• Article:
* Start *

Here’s a big, awkward question: does foreign aid do more harm than good?

Most Westerners admit to being comfortably seated in the view that foreign aid is one of the least-bad things we can do about bad problems. But does that make it good? Neutral? Is that even enough?

It’s a difficult question to discuss, but it’s an even harder question to ask… which is why I’m saluting (on Canada Day, no less) Canada’s Munk Debates for asking it. Organised by Rudyard Griffiths and Patrick Luciani of Salon Speakers Series renown, the Munk Debates “seek to provide a lively and substantive forum for leading thinkers to debate the major issues facing the world and Canada”. Good on you, guys — the world needs more debate like this.

Funding comes from the Munk family’s Aurea Foundation (remit: spark debate and spur development in public policy) and the debates themselves take place at the Royal Ontario Museum (seats are $30) and play out on CBC radio and in Canada’s national daily, The Globe and Mail.

an all-star cast

Debate three took place on 1 June 2009. (Debate one addressed global security and the US election and debate two, the ethics of humanitarian intervention.) On the for side were innovator, thinker and 2002 Nobel Peace Prize Finalist Hernando de Soto, and the darling of the development world, charismatic iconoclast Dambisa Moyo. On the against side, Canadian hero Stephen Lewis, a global name in the spheres of HIV/AIDS and African development, and Paul Collier, author, economist and development guru.

The Munk Debates package offers two audience readings – one before (39% for and 61% against) and one after (41% for and 59% against) so the follow-on reader can get a sense of the mood of the night, and the pull the speakers had with the crowd. You can also read the arguments and watch the video, which I did.

my view (not quite a verdict)

Before the debate, I was an on-the-fence against: developed countries are throwing a LOT of money at Africa (for example), and although the progress and change coming out of the same region is decidedly little, at least it’s something. This may not be revolutionary thinking, but it’s logical: put me in a sinking ship and I will bail even as the water creeps over my knees.

* End *

• Stated task 1: Please name the four speakers in debate three of the Munk Debates post.
• Stated task 2: In the Munk Debates post, what were the audience percentages for and against after debate three?
The lines after this have nothing to do with the Munk Debates post.

• Information given:
* Start *

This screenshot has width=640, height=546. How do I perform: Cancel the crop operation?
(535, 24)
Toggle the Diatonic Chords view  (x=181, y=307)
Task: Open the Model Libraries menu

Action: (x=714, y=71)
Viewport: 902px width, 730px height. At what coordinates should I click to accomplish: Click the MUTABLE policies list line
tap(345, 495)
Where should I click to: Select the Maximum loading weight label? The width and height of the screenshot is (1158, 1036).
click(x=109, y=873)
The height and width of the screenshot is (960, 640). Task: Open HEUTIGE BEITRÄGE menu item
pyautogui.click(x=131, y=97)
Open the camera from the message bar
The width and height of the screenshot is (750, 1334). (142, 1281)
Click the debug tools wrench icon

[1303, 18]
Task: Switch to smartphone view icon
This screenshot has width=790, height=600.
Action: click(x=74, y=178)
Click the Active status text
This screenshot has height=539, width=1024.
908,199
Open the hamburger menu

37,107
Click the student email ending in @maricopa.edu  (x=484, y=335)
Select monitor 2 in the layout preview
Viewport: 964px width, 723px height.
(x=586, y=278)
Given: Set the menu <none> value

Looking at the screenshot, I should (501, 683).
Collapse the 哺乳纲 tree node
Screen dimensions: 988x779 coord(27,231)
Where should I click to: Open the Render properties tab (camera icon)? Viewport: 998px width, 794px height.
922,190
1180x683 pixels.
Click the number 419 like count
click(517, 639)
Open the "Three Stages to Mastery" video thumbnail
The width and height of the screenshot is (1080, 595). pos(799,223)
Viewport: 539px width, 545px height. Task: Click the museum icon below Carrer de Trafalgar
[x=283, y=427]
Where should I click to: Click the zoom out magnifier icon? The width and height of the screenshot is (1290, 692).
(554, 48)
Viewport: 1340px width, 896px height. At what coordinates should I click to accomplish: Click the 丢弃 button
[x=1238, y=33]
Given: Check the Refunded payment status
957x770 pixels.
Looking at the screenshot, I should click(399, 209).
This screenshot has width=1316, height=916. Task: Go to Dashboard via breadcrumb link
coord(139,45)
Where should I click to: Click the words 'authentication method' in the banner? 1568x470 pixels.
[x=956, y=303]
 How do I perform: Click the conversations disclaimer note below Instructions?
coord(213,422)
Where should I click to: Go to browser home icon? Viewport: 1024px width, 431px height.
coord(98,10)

* End *

• Exercise solution 1: Hernando de Soto, Dambisa Moyo, Stephen Lewis, Paul Collier

• Exercise solution 2: 41% for and 59% against